# [Prompt]
Each line of the listing below that includes "agent" must be copied.

====================

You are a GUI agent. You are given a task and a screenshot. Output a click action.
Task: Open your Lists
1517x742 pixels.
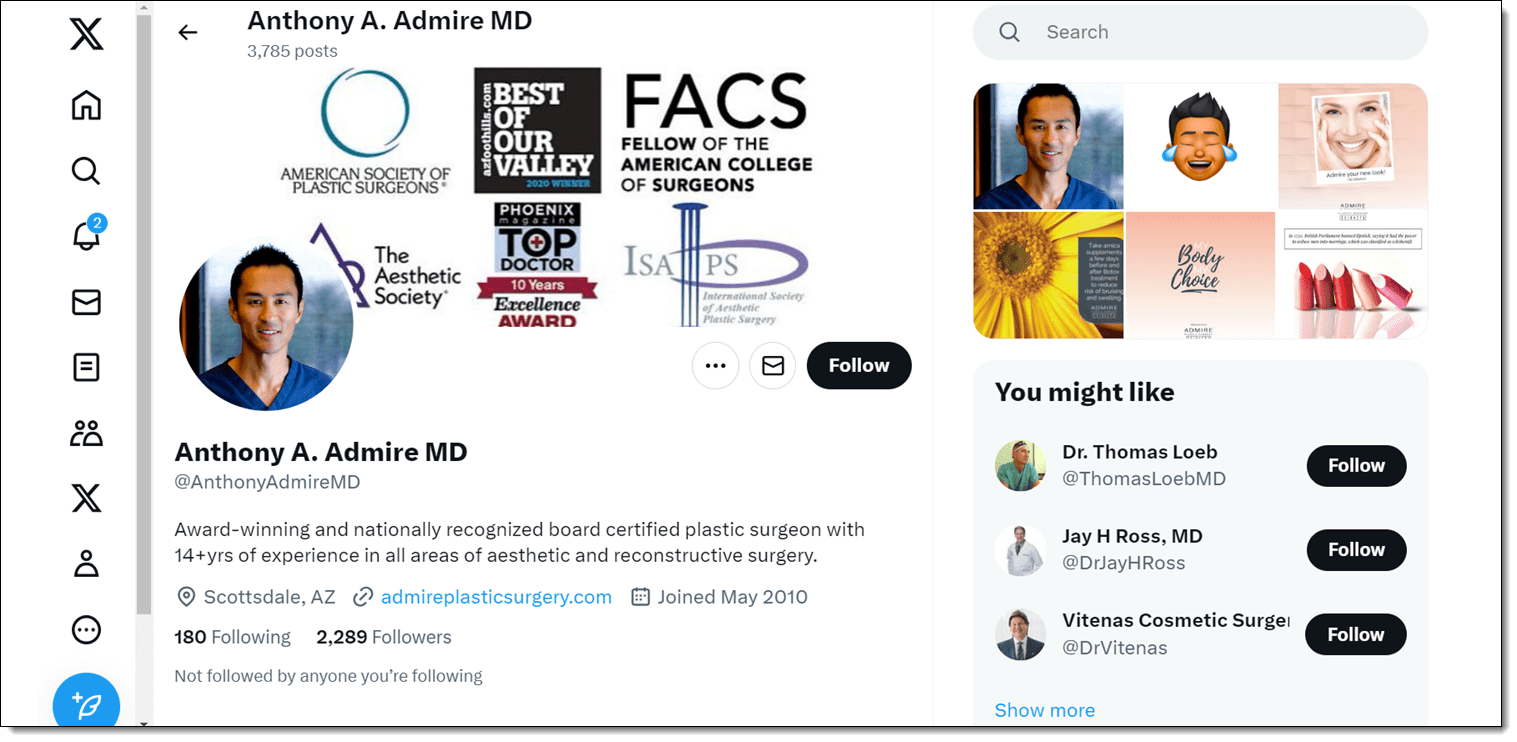click(x=86, y=367)
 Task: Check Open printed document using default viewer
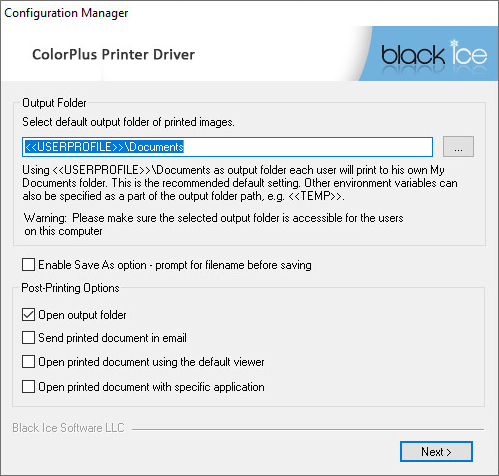point(28,362)
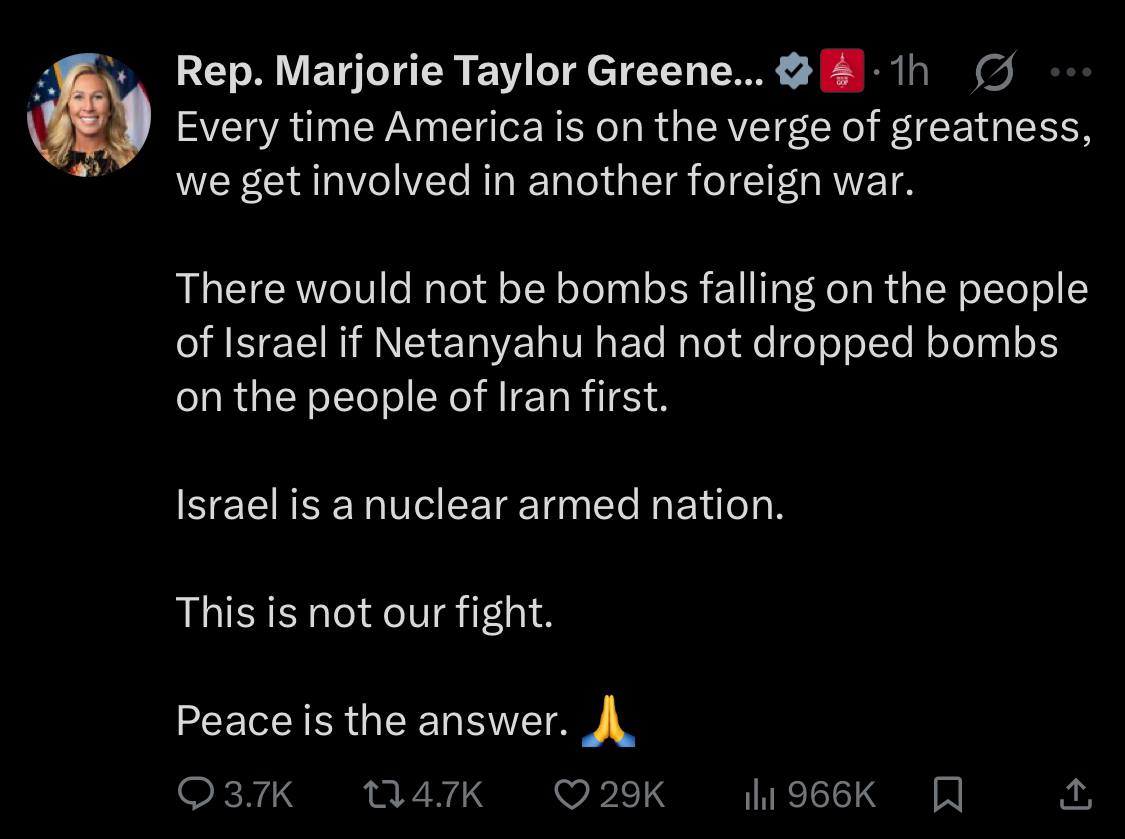Click the "This is not our fight." line
Image resolution: width=1125 pixels, height=839 pixels.
coord(364,612)
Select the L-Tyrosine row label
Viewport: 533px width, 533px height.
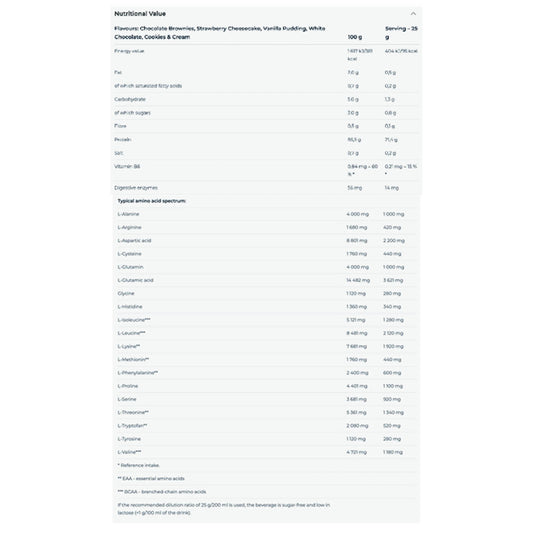point(129,439)
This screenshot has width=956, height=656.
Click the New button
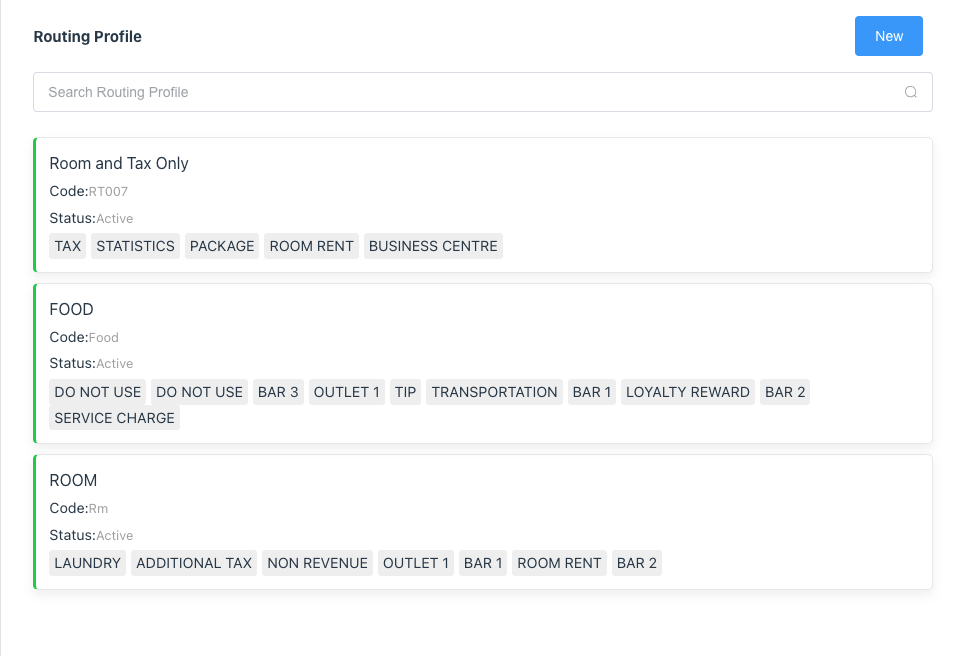[888, 36]
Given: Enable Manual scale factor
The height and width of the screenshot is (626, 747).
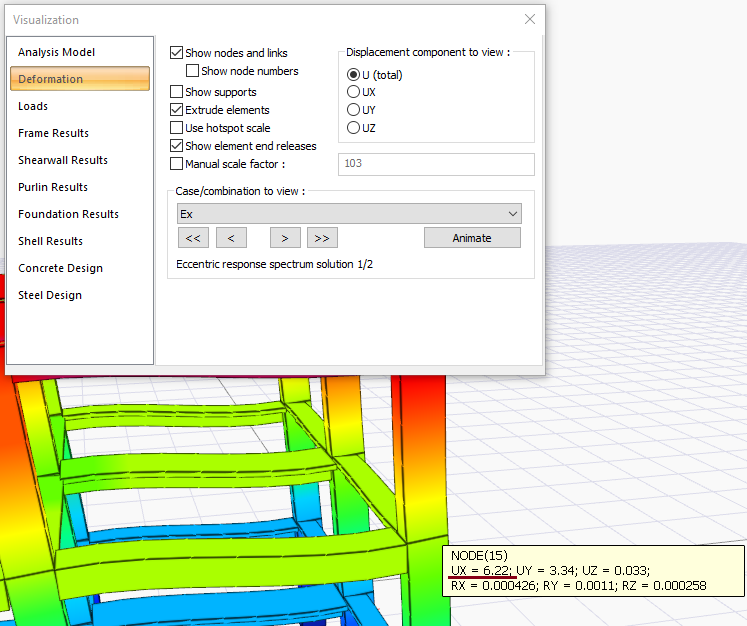Looking at the screenshot, I should pyautogui.click(x=177, y=164).
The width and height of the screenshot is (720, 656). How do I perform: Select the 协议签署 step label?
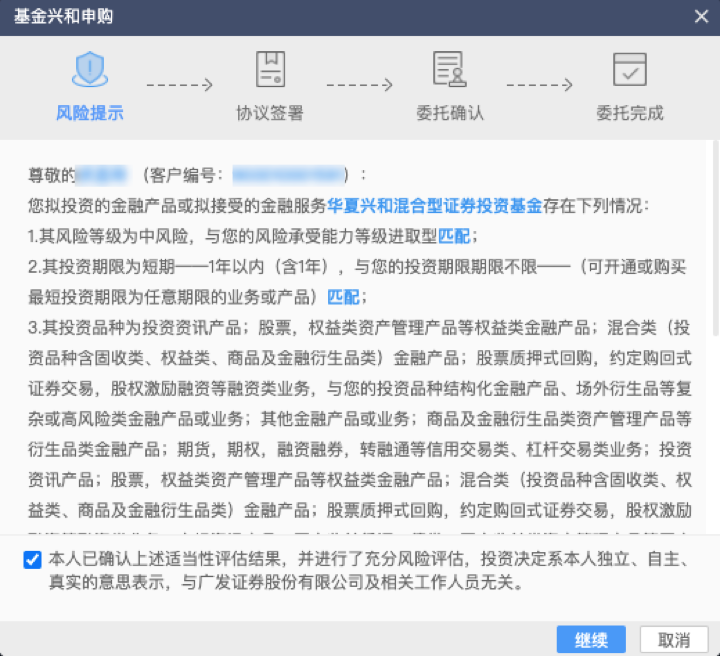pos(270,113)
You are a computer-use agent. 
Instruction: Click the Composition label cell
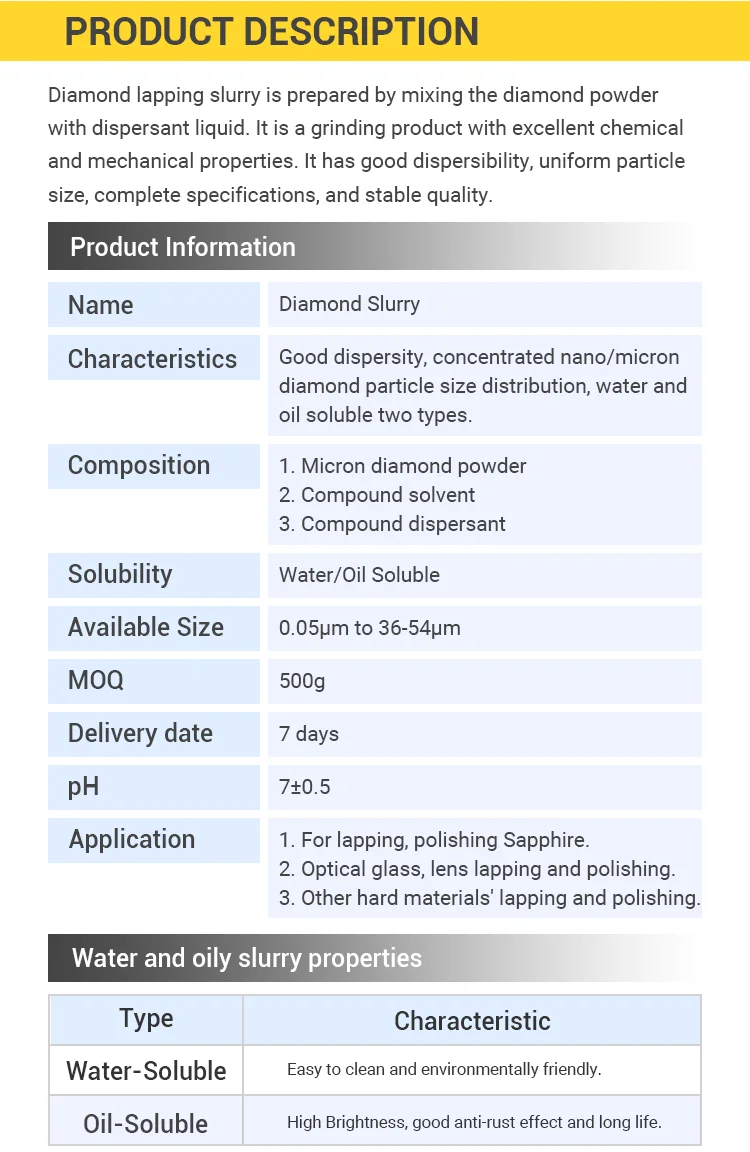(x=153, y=466)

====================

# [Response]
You are a GUI agent. You are given a task and a screenshot. Output a click action.
You are a computer-use agent. 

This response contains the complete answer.